When we speak of a man as acting from principle, we do not mean that human estimation is the rule of his conduct. That the approbation of discerning and good men is desirable cannot be questioned. But even their approbation, imperfect as they are, is not your standard. Much less are you so to regard the fluctuating opinion of the majority. If such were your criterion, what is right to-day might be wrong to-morrow. No man, I apprehend, who is conscious of much integrity, or even supposes himself in much repute, would be willing to have it thought, that no higher motive than the love of popularity governed his life.

Neither is he to be considered as acting from principle, whose deportment is governed by present interest.
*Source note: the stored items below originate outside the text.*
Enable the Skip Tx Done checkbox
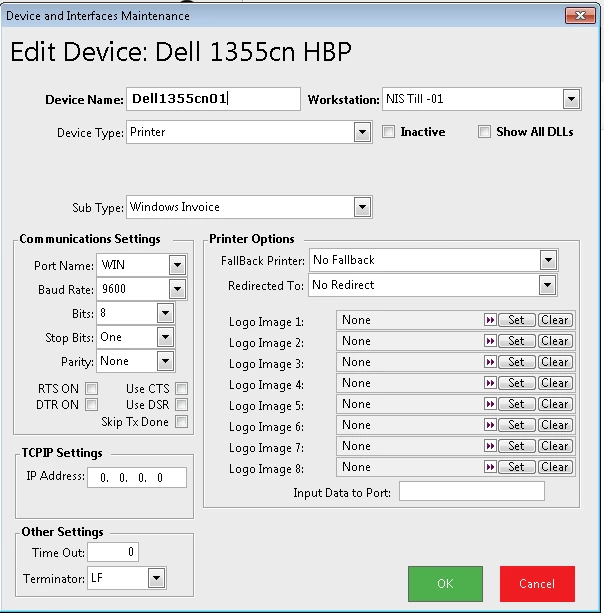 pyautogui.click(x=181, y=422)
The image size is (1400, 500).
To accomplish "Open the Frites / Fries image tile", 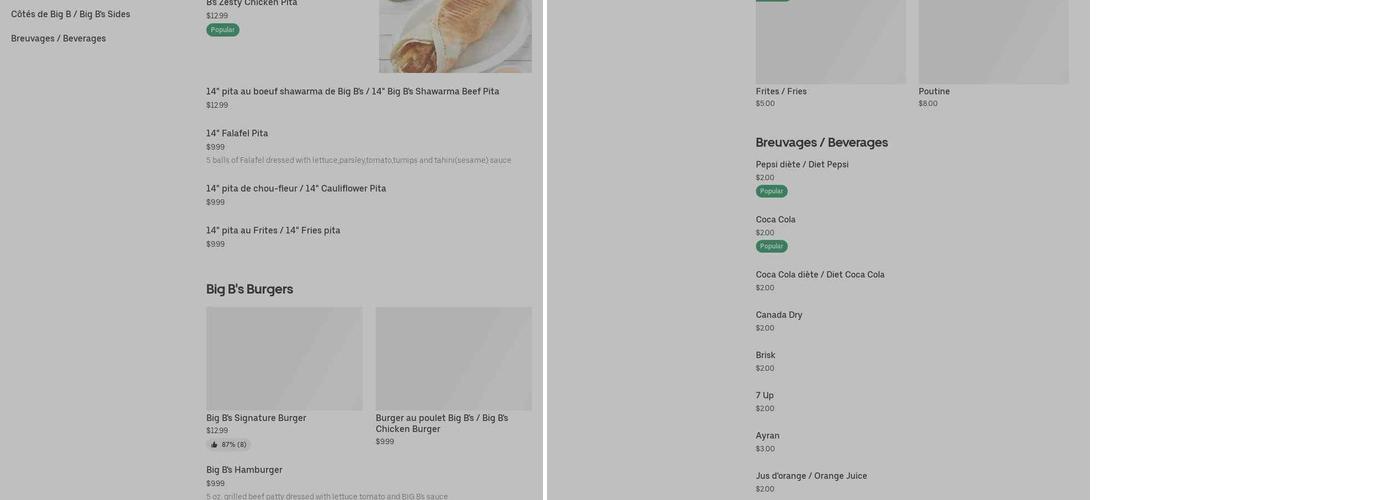I will [x=830, y=42].
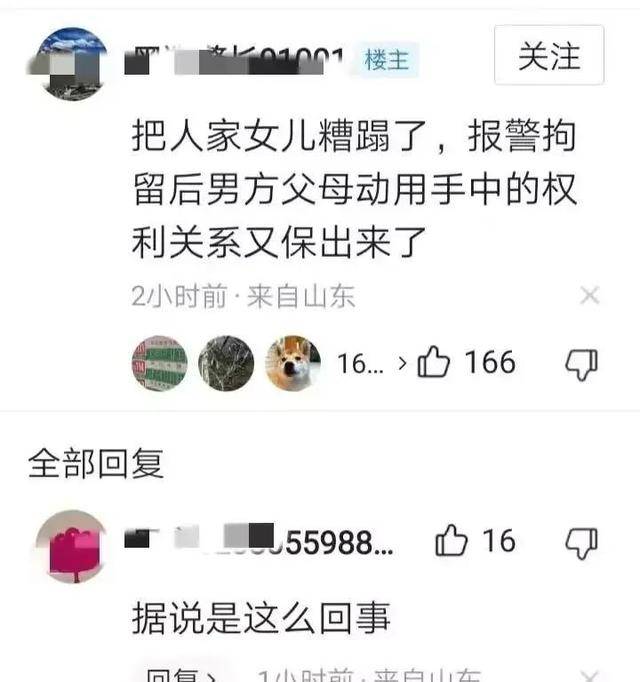Open the replier's pink avatar
Image resolution: width=640 pixels, height=682 pixels.
(x=71, y=546)
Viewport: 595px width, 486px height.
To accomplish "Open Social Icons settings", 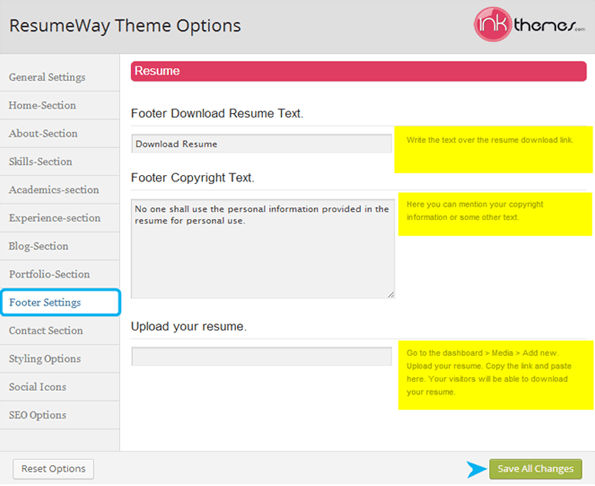I will click(x=60, y=387).
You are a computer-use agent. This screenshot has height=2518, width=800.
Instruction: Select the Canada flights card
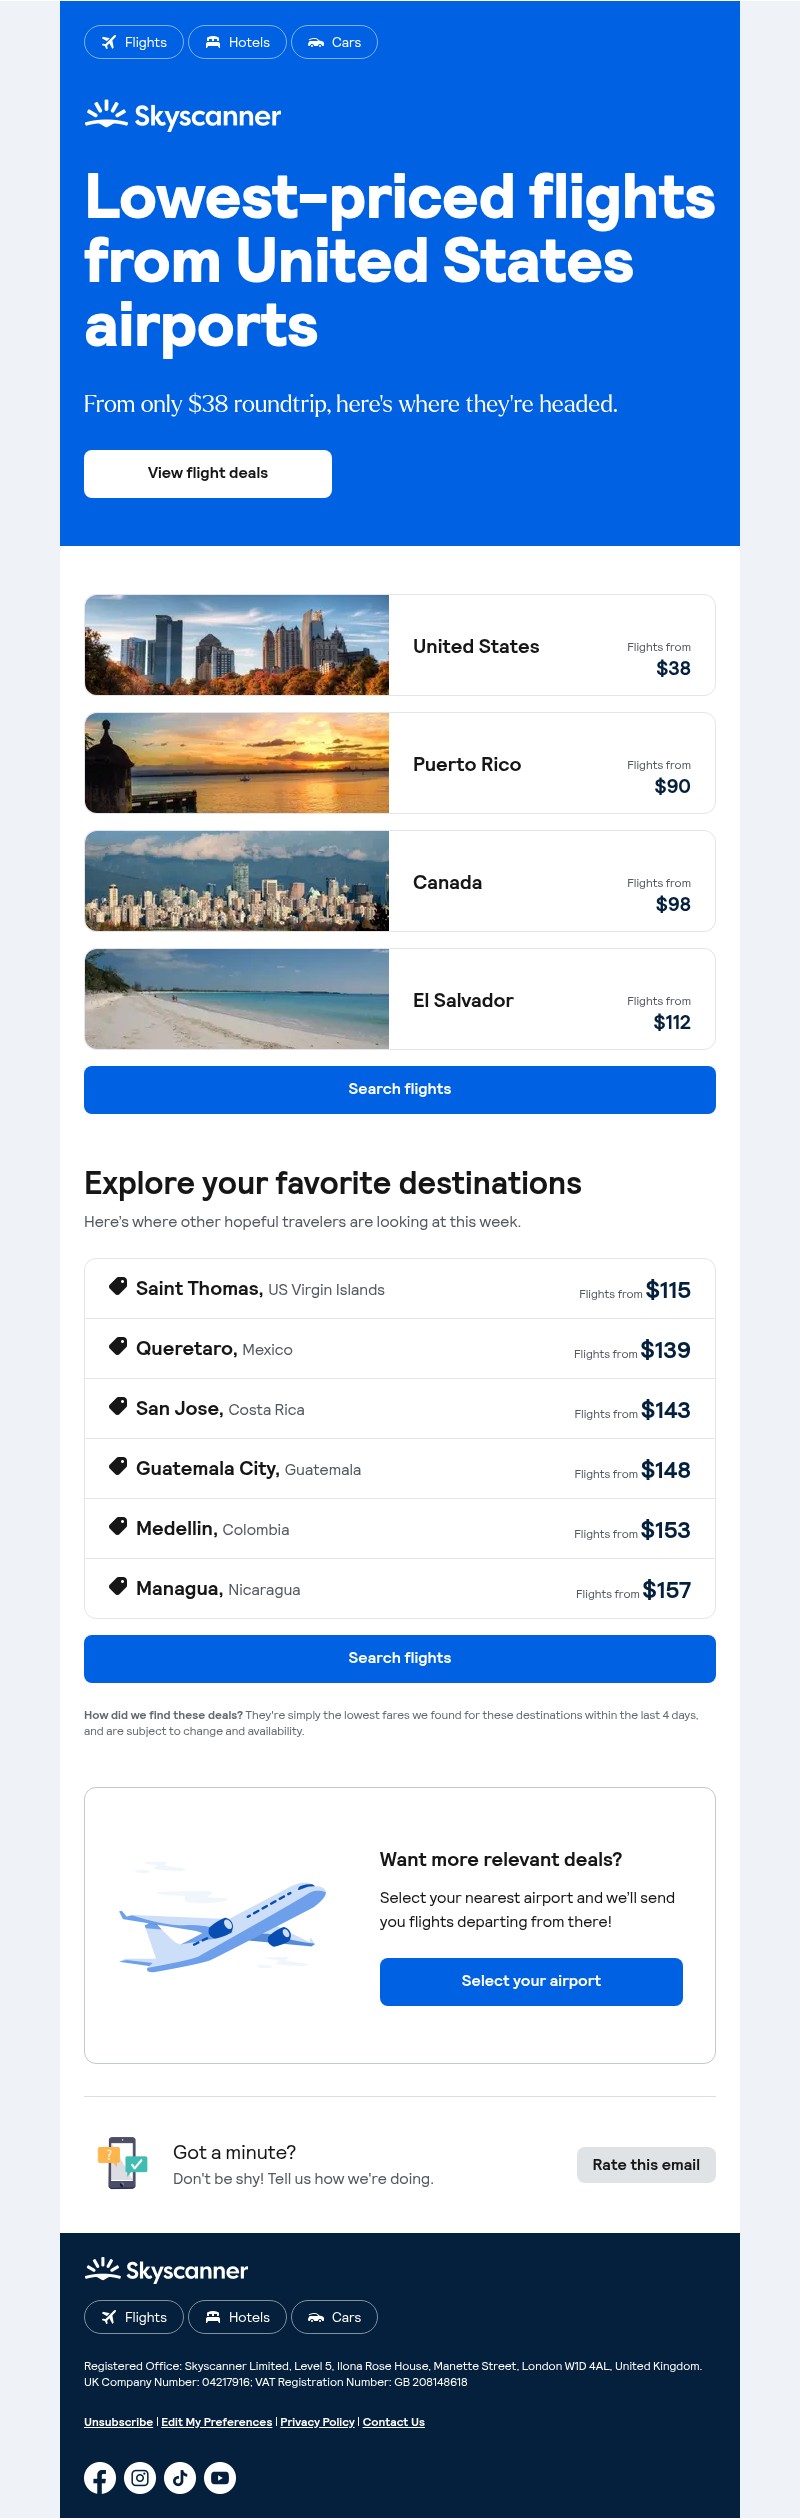tap(400, 881)
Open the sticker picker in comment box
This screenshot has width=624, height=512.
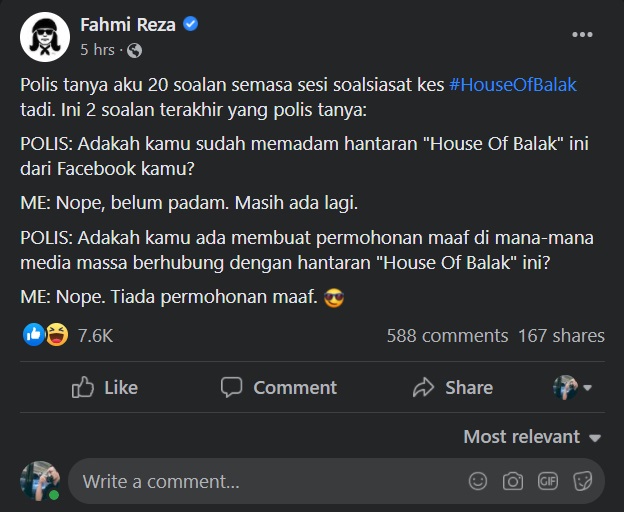[582, 481]

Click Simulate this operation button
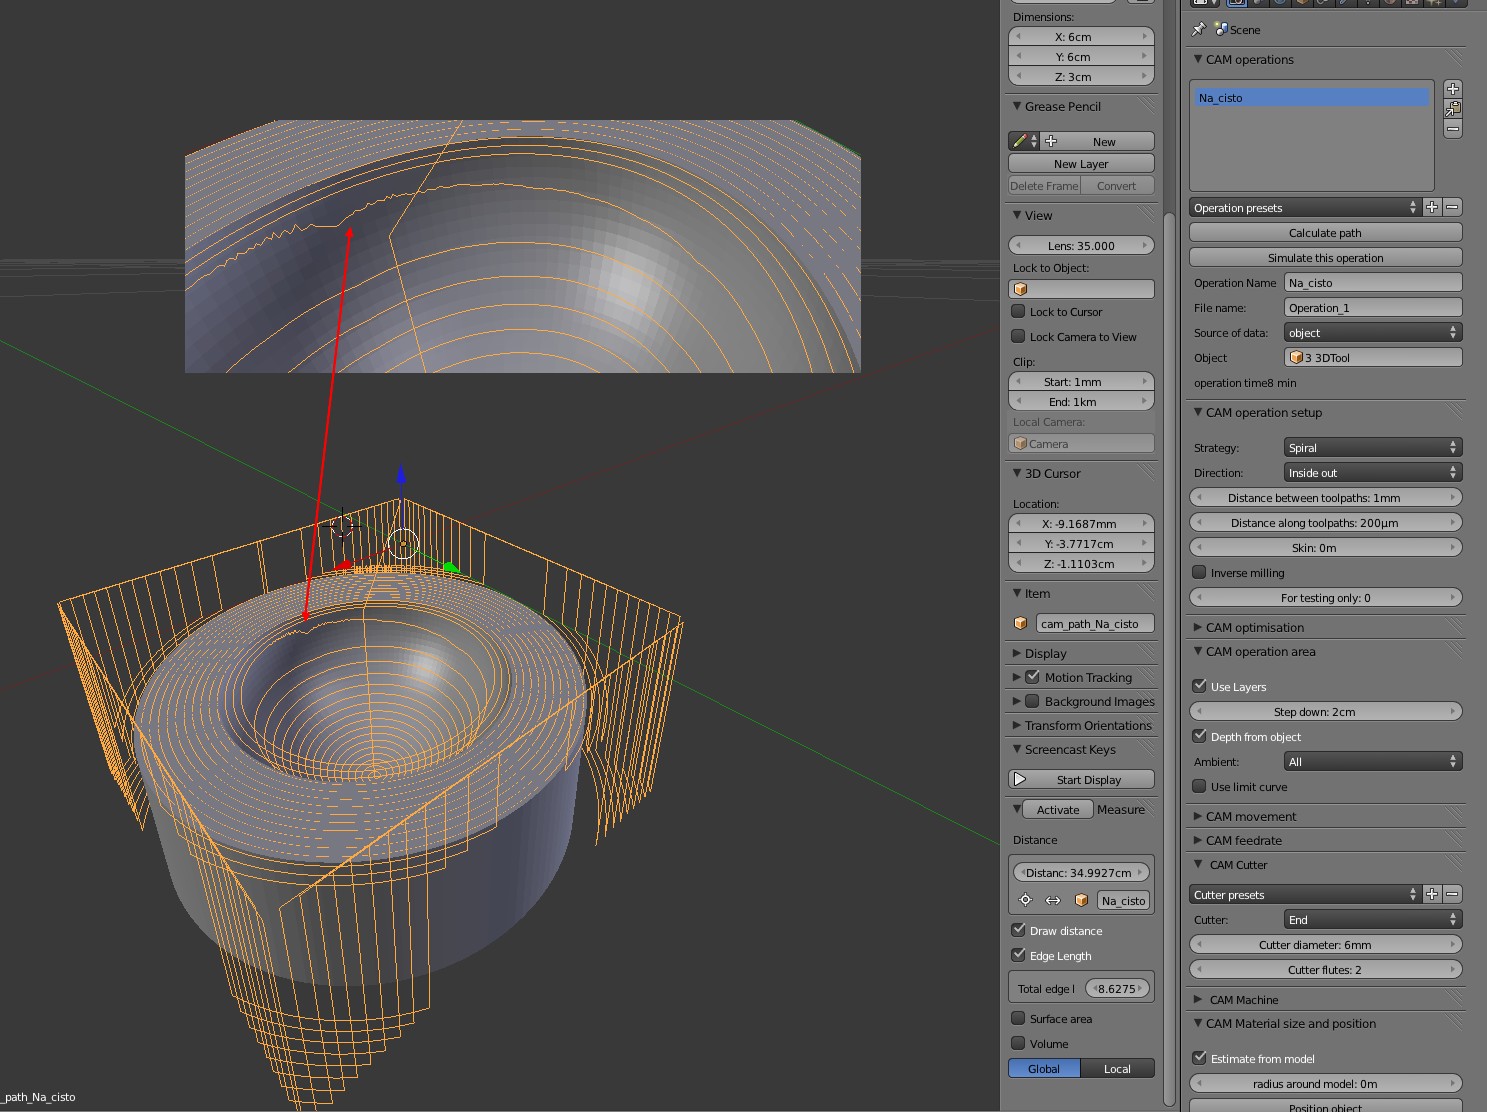[x=1325, y=257]
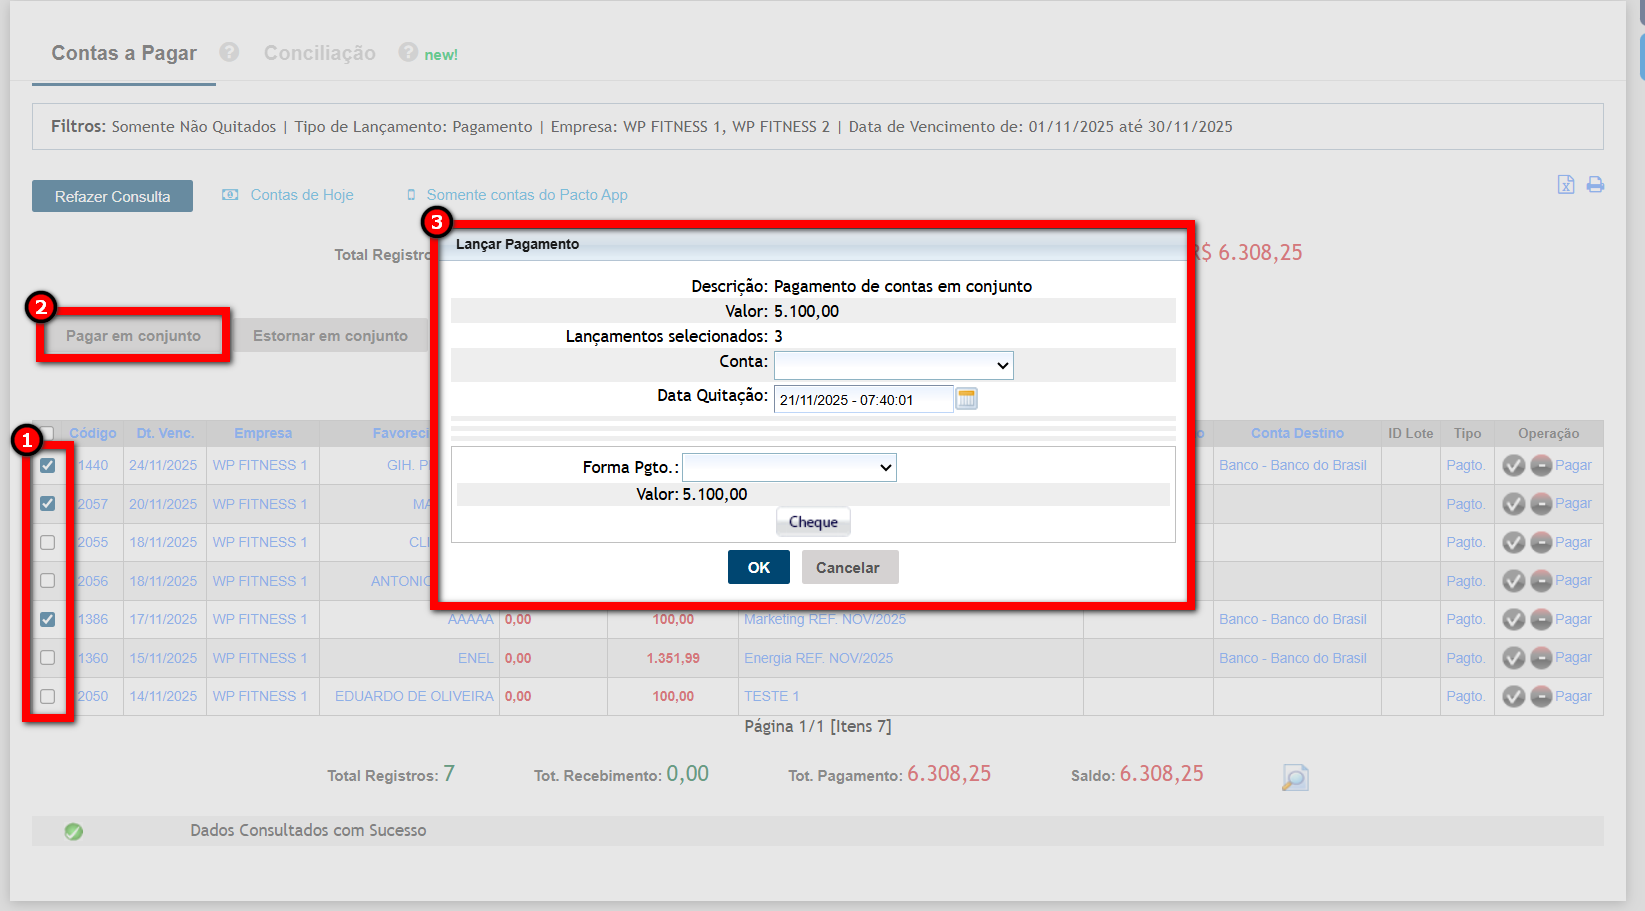This screenshot has height=911, width=1645.
Task: Click the Data Quitação date field
Action: 862,400
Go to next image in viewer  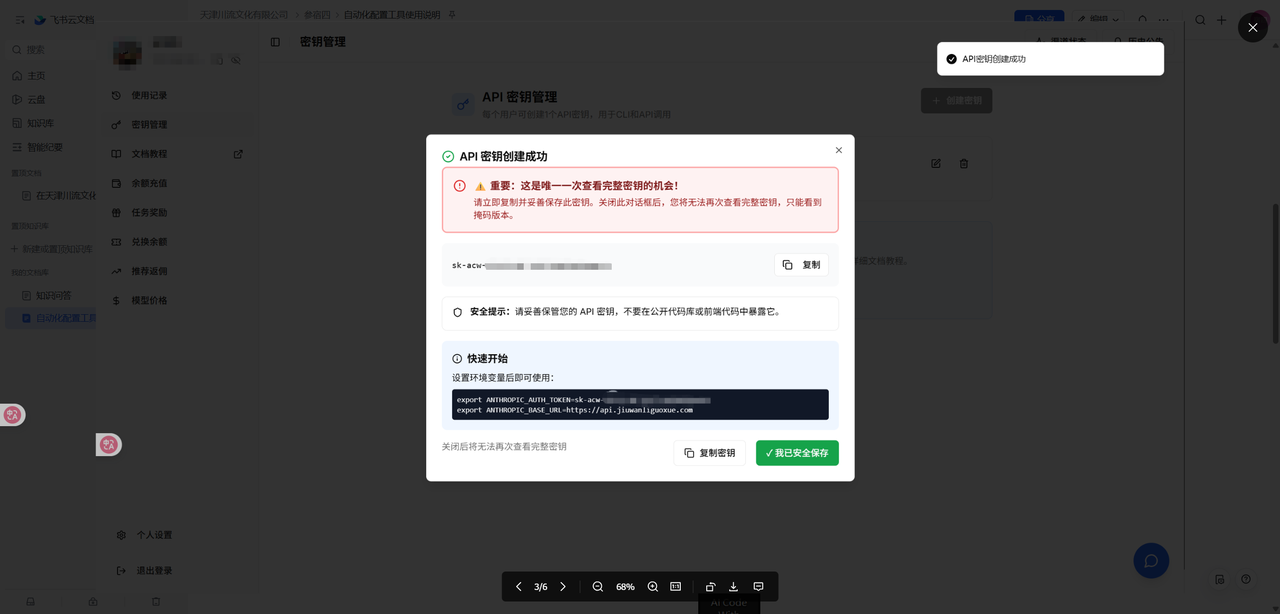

The only occasion on which such a man can be trusted, is when your own interest and that of the public are not only consentaneous with his, but believed by himself to be thus consentaneous. What then are we to say of the man of mere sensibility and good nature? Is he to be considered as a man of principle? Doubtless these qualities do not entitle him to that honor. His sensibility to one object may lead him to practise injustice towards another. The good nature of a judge may acquit a culprit, to the disturbance and terror of the public. The man who has no other guide but his feelings, can never be entitled to general confidence, because we can never know in what direction these will carry him.

In a principle of honor, you imagine, perhaps, that there is permanence and uniformity. If by honor you mean moral rectitude, it is undoubtedly both uniform and permanent. But if you mean a regard to reputation, it is subject to all the changes of public opinion. And the man, who is thus honorable, stands ready for any crime, as soon as the public sentiment is sufficiently corrupt to approve it.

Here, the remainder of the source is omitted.